I've tried to think of a few scenarios of "where do we go from here", and I struggle to answer that in any way that doesn't look like manually reviewing all current captions, sending out mass messaging to obtain active CONSENT, and deleting the remainder. But when I look at that level of mess, I struggle to justify anything other than deleting the whole lot under PCP and restarting the project from scratch.
Now that's a massively crappy solution that wastes several weeks worth of work and doesn't really make anybody happy. But...I mean...giving legally appropriate notification of licensing terms is really Commons 101 stuff. In a situation where we're looking to do this structured data thing over the entire foreseeable future, maybe it's not all that bad to call it a good test run, do a thorough post mortem, and learn from our mistakes. GMGtalk 12:45, 11 February 2019 (UTC)
Of course it's a massively crappy solution. When I proposed on the Village Pump that the change was reversed, several voters said the equivalent of "oh, let's run this for a month and see how it goes before voting again". I hesitate to say "I told you so", because that sounds like I won something when actually we are all losing volunteer time, good faith and new users. -- (talk) 13:14, 11 February 2019 (UTC)
@Donald Trung: asking consent afterwards would, while ugly (but this whole operation is never going to get pretty..) be an acceptable solution. I'm not sure it'll be worth it though. For users who have entered many self-written (not copy-pasted..) captions it could be interesting. But to realize all this.. I'm afraid starting from scratch will be better. Cut our losses and get it right next time. - Alexis Jazz ping plz 16:21, 11 February 2019 (UTC)

 Oppose all three options. Go discuss things at Commons_talk:Structured_data#CC0_licensing_mockups first.

— Mike Peel (talk) 12:54, 11 February 2019 (UTC)

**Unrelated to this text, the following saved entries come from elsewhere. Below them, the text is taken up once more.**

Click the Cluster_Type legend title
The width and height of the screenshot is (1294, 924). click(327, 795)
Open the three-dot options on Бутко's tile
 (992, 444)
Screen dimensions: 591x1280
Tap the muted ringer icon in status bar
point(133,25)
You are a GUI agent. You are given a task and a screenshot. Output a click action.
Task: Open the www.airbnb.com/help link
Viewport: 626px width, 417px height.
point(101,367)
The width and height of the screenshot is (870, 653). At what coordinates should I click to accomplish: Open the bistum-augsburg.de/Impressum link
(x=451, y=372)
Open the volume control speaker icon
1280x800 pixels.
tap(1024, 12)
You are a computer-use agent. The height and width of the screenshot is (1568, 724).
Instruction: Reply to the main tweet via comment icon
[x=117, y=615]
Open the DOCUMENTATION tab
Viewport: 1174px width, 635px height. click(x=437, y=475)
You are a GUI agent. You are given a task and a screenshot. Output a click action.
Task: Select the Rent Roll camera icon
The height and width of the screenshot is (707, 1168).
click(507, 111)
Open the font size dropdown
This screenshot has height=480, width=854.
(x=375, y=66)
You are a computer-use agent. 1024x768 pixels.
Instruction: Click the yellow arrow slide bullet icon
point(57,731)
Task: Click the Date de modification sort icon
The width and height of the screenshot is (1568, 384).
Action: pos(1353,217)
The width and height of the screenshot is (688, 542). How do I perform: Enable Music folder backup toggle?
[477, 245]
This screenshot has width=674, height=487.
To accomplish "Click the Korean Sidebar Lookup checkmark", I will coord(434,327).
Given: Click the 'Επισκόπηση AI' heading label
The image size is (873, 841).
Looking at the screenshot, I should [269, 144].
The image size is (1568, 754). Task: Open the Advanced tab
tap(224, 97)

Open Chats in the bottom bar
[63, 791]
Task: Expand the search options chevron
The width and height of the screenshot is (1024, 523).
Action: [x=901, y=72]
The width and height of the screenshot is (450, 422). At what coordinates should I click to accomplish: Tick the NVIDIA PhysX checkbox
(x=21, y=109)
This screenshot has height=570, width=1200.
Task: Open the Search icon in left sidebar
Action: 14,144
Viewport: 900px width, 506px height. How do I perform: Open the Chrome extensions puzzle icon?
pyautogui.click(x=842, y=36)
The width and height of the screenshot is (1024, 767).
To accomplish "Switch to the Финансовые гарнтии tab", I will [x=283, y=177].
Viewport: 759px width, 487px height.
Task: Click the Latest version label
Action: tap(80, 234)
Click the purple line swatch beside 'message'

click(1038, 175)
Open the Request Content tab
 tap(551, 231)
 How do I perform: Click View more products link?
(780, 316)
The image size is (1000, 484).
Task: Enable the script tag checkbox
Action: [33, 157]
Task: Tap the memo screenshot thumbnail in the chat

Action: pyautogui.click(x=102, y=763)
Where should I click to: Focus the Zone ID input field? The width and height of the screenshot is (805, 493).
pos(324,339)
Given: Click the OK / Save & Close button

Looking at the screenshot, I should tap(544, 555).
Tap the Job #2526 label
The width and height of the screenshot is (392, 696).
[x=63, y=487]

@Mike Peel: implementing a license notification after going live is entirely unacceptable (seriously.. why did you think that would be okay?) and doesn't do anything to resolve the license issues around captions that have already been entered. - Alexis Jazz ping plz 16:13, 11 February 2019 (UTC)

@Alexis Jazz: To be honest, I assumed that the notification was there and that I'd just accepted it at some point. My suggestion is to discuss things with the people working on this first, and then put together a proposal, not the other way around. Mike Peel (talk) 16:22, 11 February 2019 (UTC)
@Mike Peel: what those people think doesn't really matter. Believing really hard something isn't copyvio doesn't magically make it public domain. Captions without any CC0 license notification can't be live. Period. They need to fix the legal issues, then they go live. Not the other way around! - Alexis Jazz ping plz 16:29, 11 February 2019 (UTC)
Yeah, they're really two separate issues: how we fix the fact that we aren't providing notification currently (the discussion at COM:SDC), and what to do with the past contributions that were not provided notification (this discussion). Solving one, even if done quickly and smartly, doesn't really address the other at all. GMGtalk 16:32, 11 February 2019 (UTC)
Pinging @WMF Legal: , they should've been involved with this from the start so this ugly, ugly mess could've been avoided. Any caption I in my individual capacity have created on Wikimedia Commons falls (irrevocably) under the Creative Commons 0 (Zero) free license. --Donald Trung 『徵國單』 (No Fake News 💬) (WikiProject Numismatics 💴) (Articles 📚) 16:36, 11 February 2019 (UTC)
Any caption I in my individual capacity have created on Wikimedia Commons falls (irrevocably) under the site's Creative Commons Attribution-ShareAlike License, version 3.0.   — Jeff G. please ping or talk to me 14:31, 12 February 2019 (UTC)
Well Jeff, I hope you're willing to file a takedown notice over it, because from the looks of things, it seems that much of the community is content to sweep the whole thing under the rug, retroactively license them however we please, and pretend like nothing ever happened. GMGtalk
Good approach. It is very straightforward to issue the WMF with a takedown and it sets a nicely referenceable precedent. -- (talk) 16:00, 12 February 2019 (UTC)
Could @WMF Legal: react at some point here? Personally I wouldn't find that a takedown would be a great way to achieve an outcome on this situation when there is still room for taking feedback into account. I'm afraid that if no appropriate action is taken this is how it will end up at some point, which would be – to my mind – really terrible for the image of the movement in general and WMF in particular. Solutions do exist: some went already pointed above, and we can discuss further to get new ones if needed. --Psychoslave (talk) 09:34, 6 March 2019 (UTC)
A month later. That's your answer. The WMF's official position is "lalala, I can't hear you" and hope this goes away. -- (talk) 13:14, 6 April 2019 (UTC)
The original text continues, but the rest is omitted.